5: Modern tool usage: Create, select, and apply appropriate techniques, resources, and modern engineering and IT tools including prediction and modeling to complex engineering activities with an understanding of the limitations.
6: The engineer and society: Apply reasoning informed by the contextual knowledge to assess societal, health, safety, legal and cultural issues and the consequent responsibilities relevant to the professional engineering practice.
7: Environment and sustainability: Understand the impact of the professional engineering solutions in societal and environmental contexts, and demonstrate the knowledge of, and need for sustainable development.
8: Ethics: Apply ethical principles and commit to professional ethics and responsibilities and norms of the engineering practice.
9: Individual and team work: Function effectively as an individual, and as a member or leader in diverse teams, and in multidisciplinary settings.
10: Communication: Communicate effectively on complex engineering activities with the engineering community and with society at large, such as, being able to comprehend and write effective reports and design documentation, make effective presentations, and give and receive clear instructions.
11: Project management and finance: Demonstrate knowledge and understanding of the Engineering and management principles and apply these to one’s own work, as a member and leader in a team, to manage projects and in multidisciplinary environments.

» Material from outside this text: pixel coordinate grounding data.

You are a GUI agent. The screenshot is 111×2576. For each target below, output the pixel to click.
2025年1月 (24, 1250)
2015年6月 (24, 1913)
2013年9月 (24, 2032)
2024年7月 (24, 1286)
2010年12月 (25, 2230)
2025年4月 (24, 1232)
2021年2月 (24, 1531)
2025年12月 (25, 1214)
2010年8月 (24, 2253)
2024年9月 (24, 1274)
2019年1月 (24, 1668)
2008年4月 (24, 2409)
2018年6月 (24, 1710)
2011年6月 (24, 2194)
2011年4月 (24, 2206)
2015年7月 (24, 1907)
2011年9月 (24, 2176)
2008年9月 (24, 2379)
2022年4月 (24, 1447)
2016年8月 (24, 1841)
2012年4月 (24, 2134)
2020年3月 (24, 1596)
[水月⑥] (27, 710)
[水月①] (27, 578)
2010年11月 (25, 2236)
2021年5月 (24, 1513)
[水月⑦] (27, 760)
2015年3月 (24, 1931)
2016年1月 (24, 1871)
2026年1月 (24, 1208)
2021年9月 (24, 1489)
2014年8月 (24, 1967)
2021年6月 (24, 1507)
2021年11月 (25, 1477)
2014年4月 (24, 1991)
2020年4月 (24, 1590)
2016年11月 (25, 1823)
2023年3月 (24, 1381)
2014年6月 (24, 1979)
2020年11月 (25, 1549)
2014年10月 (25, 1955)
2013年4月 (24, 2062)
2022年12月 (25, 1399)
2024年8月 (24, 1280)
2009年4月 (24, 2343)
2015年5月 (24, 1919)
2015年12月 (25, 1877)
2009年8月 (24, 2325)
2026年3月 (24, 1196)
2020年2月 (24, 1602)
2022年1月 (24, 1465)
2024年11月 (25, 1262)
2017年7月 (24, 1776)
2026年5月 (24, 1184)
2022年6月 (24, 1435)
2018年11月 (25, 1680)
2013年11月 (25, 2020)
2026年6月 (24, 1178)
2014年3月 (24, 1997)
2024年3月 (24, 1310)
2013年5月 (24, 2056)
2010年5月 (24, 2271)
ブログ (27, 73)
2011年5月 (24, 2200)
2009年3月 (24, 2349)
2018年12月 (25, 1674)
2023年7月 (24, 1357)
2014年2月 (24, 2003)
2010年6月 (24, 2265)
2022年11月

12: Project management and finance: Demonstrate knowledge and understanding of the Engineering and management principles and apply these to one’s own work, as a member and leader in a team, to manage projects and in multidisciplinary environments.
The department is well equipped with laboratory facilities like the Data Structures, Algorithm Laboratory and the Machine Learning Laboratory. These laboratory facilities play a crucial role in providing students with hands-on experience and practical exposure to the concepts and technologies taught in the classroom. The laboratory is equipped with 65 computer systems with the necessary software tools required for implementing and testing academic laboratory experiments.
Data Structures and Algorithm Laboratory: This lab is designed to help students understand and implement various experiments of data structures and algorithms, and also Ability Enhancement Courses with practical approaches. It provides an environment for students to practice coding, analyze the efficiency of different algorithms, and solve complex problems.
Machine Learning Laboratory: The Machine Learning Laboratory is dedicated to providing students with practical experience in developing and applying machine learning algorithms. The lab is equipped with powerful computing resources and software tools for tasks such as data pre-processing, model training, and evaluation. Students can work on real-world datasets and projects to gain insights into machine learning techniques, experiment with different algorithms, and evaluate their performance.